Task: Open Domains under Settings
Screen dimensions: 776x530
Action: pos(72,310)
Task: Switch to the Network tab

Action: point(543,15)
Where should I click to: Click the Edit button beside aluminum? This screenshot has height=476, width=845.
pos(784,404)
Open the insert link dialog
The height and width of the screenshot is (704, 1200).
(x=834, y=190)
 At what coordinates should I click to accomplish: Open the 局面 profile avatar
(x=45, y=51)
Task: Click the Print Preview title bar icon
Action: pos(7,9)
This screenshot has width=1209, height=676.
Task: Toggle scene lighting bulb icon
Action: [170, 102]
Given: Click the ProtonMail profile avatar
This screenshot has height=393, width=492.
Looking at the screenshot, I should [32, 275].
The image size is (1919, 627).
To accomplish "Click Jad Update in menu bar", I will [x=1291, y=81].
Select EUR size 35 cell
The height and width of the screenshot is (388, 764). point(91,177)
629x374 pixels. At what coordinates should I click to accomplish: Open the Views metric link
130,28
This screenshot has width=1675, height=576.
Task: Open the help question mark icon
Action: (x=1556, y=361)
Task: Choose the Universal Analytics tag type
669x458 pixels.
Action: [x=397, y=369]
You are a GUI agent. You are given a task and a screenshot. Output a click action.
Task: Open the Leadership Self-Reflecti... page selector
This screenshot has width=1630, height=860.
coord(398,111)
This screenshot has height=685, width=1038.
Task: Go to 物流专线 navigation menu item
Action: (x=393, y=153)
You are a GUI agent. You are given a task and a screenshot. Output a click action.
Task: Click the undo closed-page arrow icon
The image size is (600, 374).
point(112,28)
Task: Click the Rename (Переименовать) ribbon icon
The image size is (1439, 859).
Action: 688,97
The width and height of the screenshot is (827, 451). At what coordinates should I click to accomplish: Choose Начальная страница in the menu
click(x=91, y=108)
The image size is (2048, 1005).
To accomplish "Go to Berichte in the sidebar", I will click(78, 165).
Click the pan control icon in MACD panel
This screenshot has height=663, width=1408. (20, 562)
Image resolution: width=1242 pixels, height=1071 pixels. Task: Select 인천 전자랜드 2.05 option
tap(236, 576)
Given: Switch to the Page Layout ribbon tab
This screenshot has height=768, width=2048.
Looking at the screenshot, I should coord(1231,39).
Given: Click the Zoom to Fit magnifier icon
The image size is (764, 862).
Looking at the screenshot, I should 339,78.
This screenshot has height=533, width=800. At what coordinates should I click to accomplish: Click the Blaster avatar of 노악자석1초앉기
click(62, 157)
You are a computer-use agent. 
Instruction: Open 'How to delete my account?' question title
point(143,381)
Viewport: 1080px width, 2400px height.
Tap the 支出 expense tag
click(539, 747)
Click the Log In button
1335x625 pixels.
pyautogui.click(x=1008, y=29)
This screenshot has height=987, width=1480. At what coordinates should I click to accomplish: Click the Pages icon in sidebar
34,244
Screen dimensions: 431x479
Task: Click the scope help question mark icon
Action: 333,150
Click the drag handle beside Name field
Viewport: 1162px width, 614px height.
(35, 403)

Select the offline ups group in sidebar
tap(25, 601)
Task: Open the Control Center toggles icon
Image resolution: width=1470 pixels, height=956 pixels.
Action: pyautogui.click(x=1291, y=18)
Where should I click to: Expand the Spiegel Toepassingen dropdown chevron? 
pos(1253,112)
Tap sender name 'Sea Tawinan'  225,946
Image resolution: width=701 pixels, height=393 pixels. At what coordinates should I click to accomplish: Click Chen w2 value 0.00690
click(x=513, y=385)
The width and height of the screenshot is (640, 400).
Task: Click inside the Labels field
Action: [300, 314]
###
WORK REQUEST:
From the records given above, copy all lines containing "ribbon".

WRITTEN RESPONSE:
Task: Click the Rename (Переименовать) ribbon icon
Given: Switch to the Page Layout ribbon tab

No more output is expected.